Universität Augsburg, 2011
This seminar explores the ways in which the expeirence of embodiment affects our beign in thought, language and text. It has a strong theoretical component, and takes as its starting point in the well-known neglect of the body by philosophers from Plato to Descartes, but then focuses on the tension between “civilized” and resistant bodies (Norbert Elias and Michail Bachtin), theories of perception and memory (Aleida Assmann and Maurice Merleau-Ponty), and the embeddedness of language in embodiment (Lakoff/Johnson). We discuss, too, how contemporary artists such as Chris Burden, Tracey Emin, and Orlan respond to such concerns.

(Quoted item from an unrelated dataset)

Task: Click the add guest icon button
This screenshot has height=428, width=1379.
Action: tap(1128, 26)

Embodiment in literature raises a broad range of ideas and challenges when it comes to the relation between materiality and text. The reading list reflects that broad horizon, and introduces students to a range of texts form different historical and cultural background, but with a focus on contemporary literature. Topics addressed in the readingsinclude disability and diverse forms of corporeality and mindedness; pain and pleasure; sensory experience and mentation; new materialist approaches to embodiment; bodies and literary form.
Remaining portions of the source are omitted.